ガンマナイフ後、脳血管撮影にて閉塞が確認された260例の内、236例において、閉塞後も引き続き1ヶ月から133ヶ月(中間値77ヶ月)の経過観察が行われたところ、4例で閉塞後16ヶ月から51ヶ月に、症候性出血を認めていた。また、これらとは別に2例では、閉塞が確認された57ヶ月後と66ヶ月後にナイダスが存在した部分に嚢胞形成を認めた。脳血管撮影で閉塞が確認されたAVMについて、閉塞後の出血率を計算したところ、年間出血率にして0.30%、10年間の累積出血率で2.2%であった。

これら閉塞が確認された後に手術を施行された症例の術中肉眼所見では、流出静脈と変性したナイダスは、ほとんどの部分で灰白色に退縮していた。しかしながら、ナイダスの一部分は赤色を呈しており、血管腫に類似した部分が存在していた。摘出したナイダスを顕微鏡下に観察すると、ほとんどの部分でナイダスの血管内皮の肥厚による内腔の閉塞とヒアリン化を認めたが、ヒアリン形成部分の中には内皮細胞で囲まれた赤血球を含む管腔構造が存在し、さらにナイダスの一部は依然として開存している部分が認められた。

【結論】

近年の治療技術の進歩に伴い、ナイダスに対する照射野の選択性と適合性が著しく改善し、放射線障害の可能性は減少している。しかしながら、同時に、閉塞までに必要とする待機時間が多様化しており、ガンマナイフの全体的な治療成績については、5年以上の経過観察に基づいて評価される必要がある。又、治療後3年が経過した段階で残存ナイダスが認められる場合には、早急な追加治療の必要性につき、治療時の患者の年齢、出血の既往、ナイダスの大きさ、性別などを考慮した上で慎重に判断することが重要である。

現行の三次元的な線量計画をもとに行うガンマナイフによる治療では、放射線誘発性合併症の可能性は少なく、今後、さらなる照射線量の増加が期待できると思われる。さらに、初回治療にて残存ナイダスを認めた症例についても、追加治療の時期を適確に判断して再治療を行う事で、閉塞率のさらなる向上と、閉塞までの待機期間の減少が見込め、治療成績のさらなる改善に貢献するものと思われる。

*提供情報*
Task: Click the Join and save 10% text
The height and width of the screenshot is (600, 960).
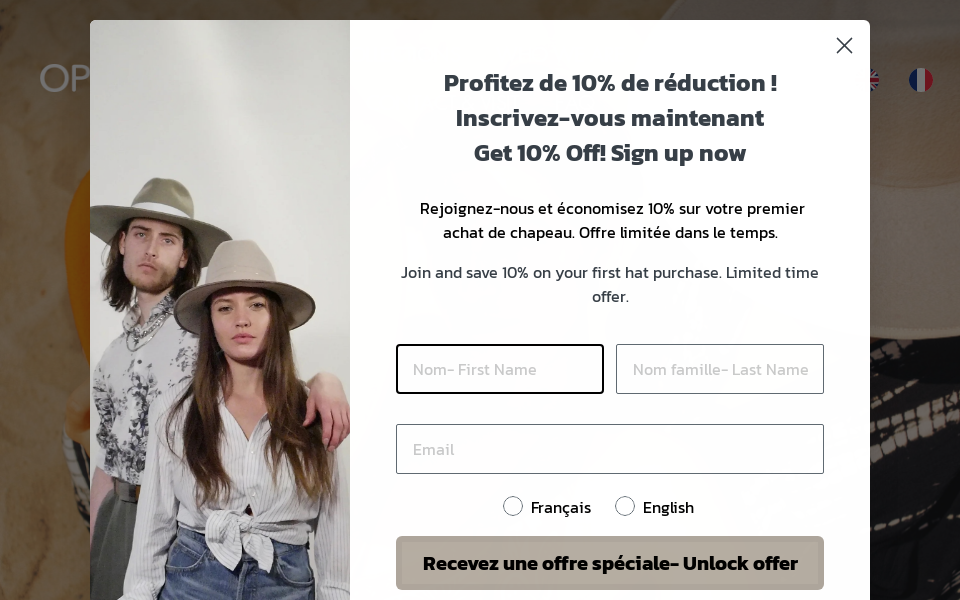Action: [610, 284]
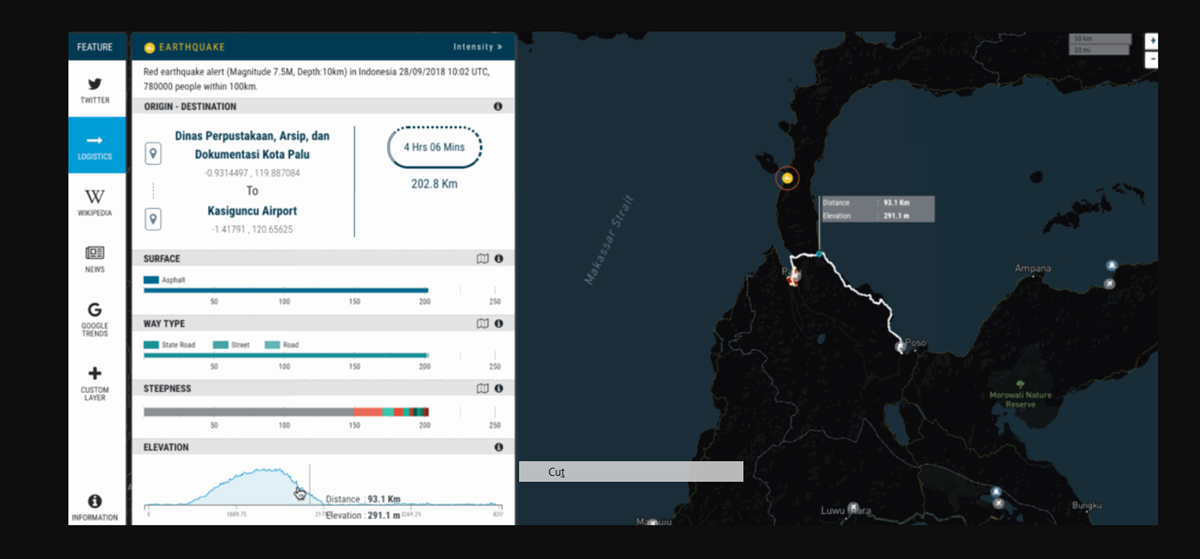Click the red segment of steepness bar
Image resolution: width=1200 pixels, height=559 pixels.
[x=367, y=412]
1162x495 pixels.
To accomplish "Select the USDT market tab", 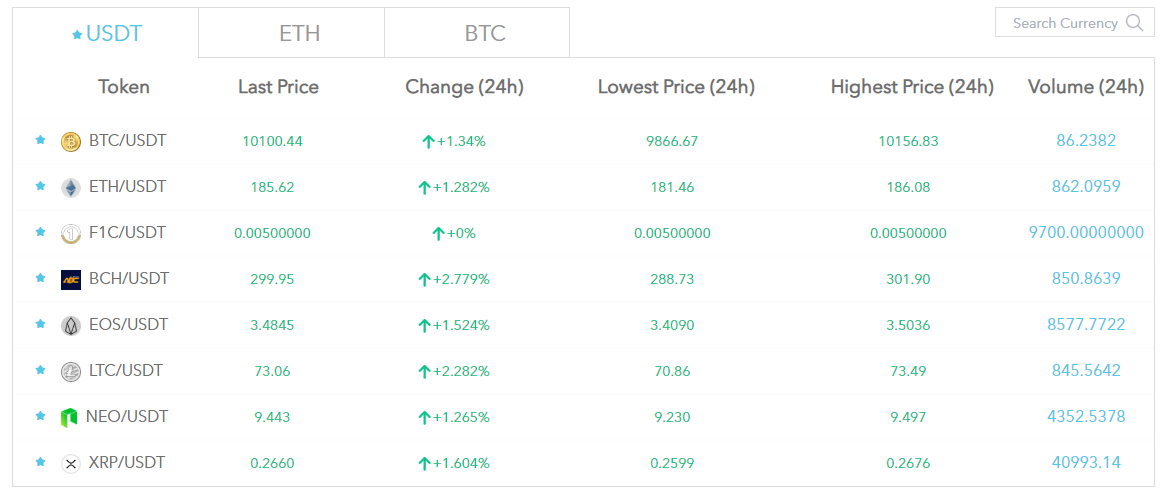I will tap(106, 34).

*取り組む作業*
A. ガンマナイフ治療についての文章をもとに、次の問いに答えよ。
(i) 脳血管撮影で閉塞が確認されたAVMの閉塞後の年間出血率は何%か。
(ii) 術中肉眼所見で、流出静脈と変性したナイダスはほとんどの部分で何色に退縮していたか。
(iii) ガンマナイフの全体的な治療成績は、何年以上の経過観察に基づいて評価される必要があるとされているか。
B. ガンマナイフ治療についての文章から、「ガンマナイフ後、脳血管撮影に」を含む語句で書き始め、「積出血率で2.2%であった。」まで書いたところで止めて、その部分を一字も変えずに書き写せ。

*演習の結果*
A.
(i) 0.30%
(ii) 灰白色
(iii) 5年以上

B.
ガンマナイフ後、脳血管撮影にて閉塞が確認された260例の内、236例において、閉塞後も引き続き1ヶ月から133ヶ月(中間値77ヶ月)の経過観察が行われたところ、4例で閉塞後16ヶ月から51ヶ月に、症候性出血を認めていた。また、これらとは別に2例では、閉塞が確認された57ヶ月後と66ヶ月後にナイダスが存在した部分に嚢胞形成を認めた。脳血管撮影で閉塞が確認されたAVMについて、閉塞後の出血率を計算したところ、年間出血率にして0.30%、10年間の累積出血率で2.2%であった。